Character development: The characters were human, complex and grew and changed throughout the course of the story. More importantly, our understanding of the characters expands and alters. Turner uses myths, and stories within stories to create mirrors that reflect her character’s struggles. I loved these because they never made sense to me until I got to the end. Then the seemingly random myths sprinkled throughout the story clicked.
Dialogue: The dialogue was short and sweet. Just enough to leave you wanting more. She doesn’t bog down the reader with unnecessary conversations or details. Everything has a place. Sometimes stories like this can seem extremely spartan and make the characters seem cold and distant. In her case however she didn’t under-deliver, she just was very selective on which interactions she chose to include. This book is definitely darker and deals with more challenging struggles than the first one. There is still that air of wry humor that is present in the first book though and the banter between Eddis, Eugenides and The Magus keep the characters from being unrelatable and distant.

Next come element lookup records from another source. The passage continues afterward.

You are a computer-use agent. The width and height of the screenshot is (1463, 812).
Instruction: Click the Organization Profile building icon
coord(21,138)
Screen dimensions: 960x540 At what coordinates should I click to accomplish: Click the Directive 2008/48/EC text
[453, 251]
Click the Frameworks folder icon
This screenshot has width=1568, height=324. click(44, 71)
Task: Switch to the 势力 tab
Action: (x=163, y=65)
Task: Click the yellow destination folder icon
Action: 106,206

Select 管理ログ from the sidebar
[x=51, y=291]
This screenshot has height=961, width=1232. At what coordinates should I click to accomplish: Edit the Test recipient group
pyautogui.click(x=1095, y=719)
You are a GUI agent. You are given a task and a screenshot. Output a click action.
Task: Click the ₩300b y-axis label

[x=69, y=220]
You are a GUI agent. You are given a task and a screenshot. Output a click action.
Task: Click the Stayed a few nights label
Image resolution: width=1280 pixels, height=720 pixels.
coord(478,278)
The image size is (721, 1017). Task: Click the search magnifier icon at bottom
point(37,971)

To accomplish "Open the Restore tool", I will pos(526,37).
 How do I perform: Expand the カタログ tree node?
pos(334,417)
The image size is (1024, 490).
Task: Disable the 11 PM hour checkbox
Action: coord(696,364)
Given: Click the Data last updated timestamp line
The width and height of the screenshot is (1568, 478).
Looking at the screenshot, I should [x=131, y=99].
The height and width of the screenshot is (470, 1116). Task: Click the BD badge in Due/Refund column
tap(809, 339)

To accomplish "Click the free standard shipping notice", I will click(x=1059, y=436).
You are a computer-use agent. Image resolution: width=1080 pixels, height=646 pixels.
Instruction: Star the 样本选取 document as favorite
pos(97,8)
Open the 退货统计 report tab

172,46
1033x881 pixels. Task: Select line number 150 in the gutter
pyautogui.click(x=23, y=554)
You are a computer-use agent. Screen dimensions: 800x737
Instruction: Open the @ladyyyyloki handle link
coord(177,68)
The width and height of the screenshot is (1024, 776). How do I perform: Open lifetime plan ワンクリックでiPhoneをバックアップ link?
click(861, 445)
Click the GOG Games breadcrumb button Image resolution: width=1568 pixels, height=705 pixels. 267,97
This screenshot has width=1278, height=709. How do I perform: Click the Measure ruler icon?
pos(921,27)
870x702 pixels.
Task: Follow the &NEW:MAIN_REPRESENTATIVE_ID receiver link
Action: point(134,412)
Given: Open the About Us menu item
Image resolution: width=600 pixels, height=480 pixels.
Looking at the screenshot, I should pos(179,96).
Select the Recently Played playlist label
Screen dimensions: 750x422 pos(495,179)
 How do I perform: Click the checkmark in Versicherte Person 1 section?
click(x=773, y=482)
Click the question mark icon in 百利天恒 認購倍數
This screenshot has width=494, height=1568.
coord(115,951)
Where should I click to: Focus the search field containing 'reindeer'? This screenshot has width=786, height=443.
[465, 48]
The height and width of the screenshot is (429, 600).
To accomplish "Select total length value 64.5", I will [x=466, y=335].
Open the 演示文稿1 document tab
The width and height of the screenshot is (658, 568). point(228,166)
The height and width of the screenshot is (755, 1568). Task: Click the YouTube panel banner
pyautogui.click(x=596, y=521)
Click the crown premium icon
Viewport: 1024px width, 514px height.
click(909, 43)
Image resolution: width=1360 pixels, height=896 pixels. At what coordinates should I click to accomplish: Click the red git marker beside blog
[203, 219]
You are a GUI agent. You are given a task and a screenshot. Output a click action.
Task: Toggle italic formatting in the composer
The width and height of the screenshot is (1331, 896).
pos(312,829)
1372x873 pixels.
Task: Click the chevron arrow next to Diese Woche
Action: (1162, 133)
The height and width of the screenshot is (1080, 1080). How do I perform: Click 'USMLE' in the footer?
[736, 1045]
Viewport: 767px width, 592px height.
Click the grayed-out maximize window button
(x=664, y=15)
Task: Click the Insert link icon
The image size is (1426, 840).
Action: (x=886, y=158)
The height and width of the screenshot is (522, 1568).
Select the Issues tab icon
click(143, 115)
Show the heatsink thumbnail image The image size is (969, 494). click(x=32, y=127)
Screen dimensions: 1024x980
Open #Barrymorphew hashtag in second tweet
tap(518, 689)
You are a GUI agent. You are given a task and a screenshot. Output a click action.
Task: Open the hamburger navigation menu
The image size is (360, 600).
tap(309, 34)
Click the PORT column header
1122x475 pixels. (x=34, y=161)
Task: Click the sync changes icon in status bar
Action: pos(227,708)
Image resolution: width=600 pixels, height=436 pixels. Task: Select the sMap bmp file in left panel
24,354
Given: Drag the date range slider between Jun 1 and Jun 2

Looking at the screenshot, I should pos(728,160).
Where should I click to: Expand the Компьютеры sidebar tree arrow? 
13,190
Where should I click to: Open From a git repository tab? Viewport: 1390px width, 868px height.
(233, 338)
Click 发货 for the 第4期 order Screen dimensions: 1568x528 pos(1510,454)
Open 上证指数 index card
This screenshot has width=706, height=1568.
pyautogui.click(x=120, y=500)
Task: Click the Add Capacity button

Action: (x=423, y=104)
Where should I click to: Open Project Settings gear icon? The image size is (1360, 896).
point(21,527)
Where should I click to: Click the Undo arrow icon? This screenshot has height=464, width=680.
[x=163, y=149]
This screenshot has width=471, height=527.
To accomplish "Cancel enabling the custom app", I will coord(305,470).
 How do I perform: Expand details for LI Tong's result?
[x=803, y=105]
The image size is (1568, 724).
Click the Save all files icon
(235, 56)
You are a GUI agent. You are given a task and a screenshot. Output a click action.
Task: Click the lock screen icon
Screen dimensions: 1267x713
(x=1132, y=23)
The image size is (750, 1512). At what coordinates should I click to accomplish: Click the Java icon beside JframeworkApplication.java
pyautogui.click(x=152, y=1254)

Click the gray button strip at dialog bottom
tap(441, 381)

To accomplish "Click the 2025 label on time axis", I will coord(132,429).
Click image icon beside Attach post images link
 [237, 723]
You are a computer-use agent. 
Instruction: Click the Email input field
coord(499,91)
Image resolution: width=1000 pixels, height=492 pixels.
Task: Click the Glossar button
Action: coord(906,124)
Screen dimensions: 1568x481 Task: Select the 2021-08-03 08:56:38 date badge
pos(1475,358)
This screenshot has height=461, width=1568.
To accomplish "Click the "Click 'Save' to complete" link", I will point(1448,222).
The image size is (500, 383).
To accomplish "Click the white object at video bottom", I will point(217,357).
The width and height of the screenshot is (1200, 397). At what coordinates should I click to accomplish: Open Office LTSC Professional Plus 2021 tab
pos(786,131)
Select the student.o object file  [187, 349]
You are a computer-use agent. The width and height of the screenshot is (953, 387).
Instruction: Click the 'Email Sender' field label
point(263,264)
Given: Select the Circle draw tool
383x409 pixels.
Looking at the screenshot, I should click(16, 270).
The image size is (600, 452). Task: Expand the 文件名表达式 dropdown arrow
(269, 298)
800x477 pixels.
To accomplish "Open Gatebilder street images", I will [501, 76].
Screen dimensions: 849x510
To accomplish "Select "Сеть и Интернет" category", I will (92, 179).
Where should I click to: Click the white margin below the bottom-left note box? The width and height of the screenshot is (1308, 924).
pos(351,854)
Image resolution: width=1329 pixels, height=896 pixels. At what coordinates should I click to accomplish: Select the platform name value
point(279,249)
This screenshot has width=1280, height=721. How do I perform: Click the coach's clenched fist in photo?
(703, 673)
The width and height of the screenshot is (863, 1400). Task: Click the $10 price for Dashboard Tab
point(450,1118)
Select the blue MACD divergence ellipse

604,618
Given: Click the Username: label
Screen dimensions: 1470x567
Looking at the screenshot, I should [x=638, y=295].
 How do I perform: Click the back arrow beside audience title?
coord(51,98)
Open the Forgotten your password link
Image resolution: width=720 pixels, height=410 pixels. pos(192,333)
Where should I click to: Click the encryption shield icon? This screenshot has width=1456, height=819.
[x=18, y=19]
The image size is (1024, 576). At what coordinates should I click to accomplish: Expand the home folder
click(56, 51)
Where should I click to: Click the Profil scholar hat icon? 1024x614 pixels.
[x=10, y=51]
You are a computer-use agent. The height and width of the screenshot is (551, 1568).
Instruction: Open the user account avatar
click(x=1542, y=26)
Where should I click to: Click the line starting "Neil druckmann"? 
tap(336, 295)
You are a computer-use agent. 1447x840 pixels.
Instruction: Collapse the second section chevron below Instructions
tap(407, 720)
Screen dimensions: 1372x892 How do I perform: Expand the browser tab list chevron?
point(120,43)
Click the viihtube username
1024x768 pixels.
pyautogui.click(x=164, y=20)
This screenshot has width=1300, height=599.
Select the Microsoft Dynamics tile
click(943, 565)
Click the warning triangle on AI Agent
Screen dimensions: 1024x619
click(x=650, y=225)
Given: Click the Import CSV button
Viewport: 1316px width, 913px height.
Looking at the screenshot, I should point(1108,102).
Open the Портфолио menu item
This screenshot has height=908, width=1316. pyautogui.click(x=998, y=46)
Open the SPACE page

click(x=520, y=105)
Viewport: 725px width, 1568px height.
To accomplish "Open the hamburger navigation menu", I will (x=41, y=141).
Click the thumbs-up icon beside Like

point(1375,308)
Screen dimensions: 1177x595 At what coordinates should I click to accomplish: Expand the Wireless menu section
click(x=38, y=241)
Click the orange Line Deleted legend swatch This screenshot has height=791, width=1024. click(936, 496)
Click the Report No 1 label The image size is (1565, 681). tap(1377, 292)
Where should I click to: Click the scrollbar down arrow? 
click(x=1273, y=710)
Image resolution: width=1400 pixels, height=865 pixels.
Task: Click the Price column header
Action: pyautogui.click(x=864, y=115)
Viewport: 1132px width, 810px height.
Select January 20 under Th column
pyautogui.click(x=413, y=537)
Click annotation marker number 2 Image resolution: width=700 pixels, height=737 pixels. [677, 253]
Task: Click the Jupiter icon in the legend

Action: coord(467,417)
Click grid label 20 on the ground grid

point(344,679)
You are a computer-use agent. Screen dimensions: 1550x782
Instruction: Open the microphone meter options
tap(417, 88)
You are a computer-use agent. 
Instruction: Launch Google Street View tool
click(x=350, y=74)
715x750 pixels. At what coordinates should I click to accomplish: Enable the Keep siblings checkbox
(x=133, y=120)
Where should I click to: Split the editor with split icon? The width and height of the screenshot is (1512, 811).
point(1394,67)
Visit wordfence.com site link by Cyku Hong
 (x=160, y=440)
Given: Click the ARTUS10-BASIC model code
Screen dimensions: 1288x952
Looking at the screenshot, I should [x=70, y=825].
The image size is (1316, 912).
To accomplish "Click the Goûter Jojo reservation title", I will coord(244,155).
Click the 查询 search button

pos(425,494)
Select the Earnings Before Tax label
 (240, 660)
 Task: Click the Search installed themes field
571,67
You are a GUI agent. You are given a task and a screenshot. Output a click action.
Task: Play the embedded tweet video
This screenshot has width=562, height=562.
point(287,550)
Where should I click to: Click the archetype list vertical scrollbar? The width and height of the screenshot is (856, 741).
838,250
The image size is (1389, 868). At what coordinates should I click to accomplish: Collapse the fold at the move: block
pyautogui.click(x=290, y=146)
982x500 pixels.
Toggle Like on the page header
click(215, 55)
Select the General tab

Plot: Excellent. The ending surprised me and I love to be surprised.
Overall: I don’t want to spoil anything for those of you who haven’t read it yet. That said, there is something quite beautiful and rare in how the Queen of Attolia is portrayed. She was perhaps the most intriguing piece of this story. If you get to the end and still find yourself ranting about her cruelty, and even pounding your head against the wall…never fear. You are in good company. Just don’t stop there. Read the next book in the series because it helps make more sense of the ending of this second one.
Is the plot and events that unfold believable? Then again, is that even a valid question? Whether or not something is believable is irrelevant. Life is not comprised of a flow of logic that can be followed. There is a method to the madness to be sure. But it is at a level that an individual person cannot necessarily see.
So yes, this book was unbelievable, at least from a 21st century perspective. Coming from my background, culture and values it is unbelievable how some of the character’s relationships developed. One thing I know for certain. I do not read so that I can find the believable. I read because I want to experience the unbelievable. In that regard, this book went above and beyond.
Just read this book please. Of all the books that I have read, this series is one of my all-time favorites. Wry, cunning, intelligent, and masterfully told- it is a series that embraces the fantastic and the mundane all in one.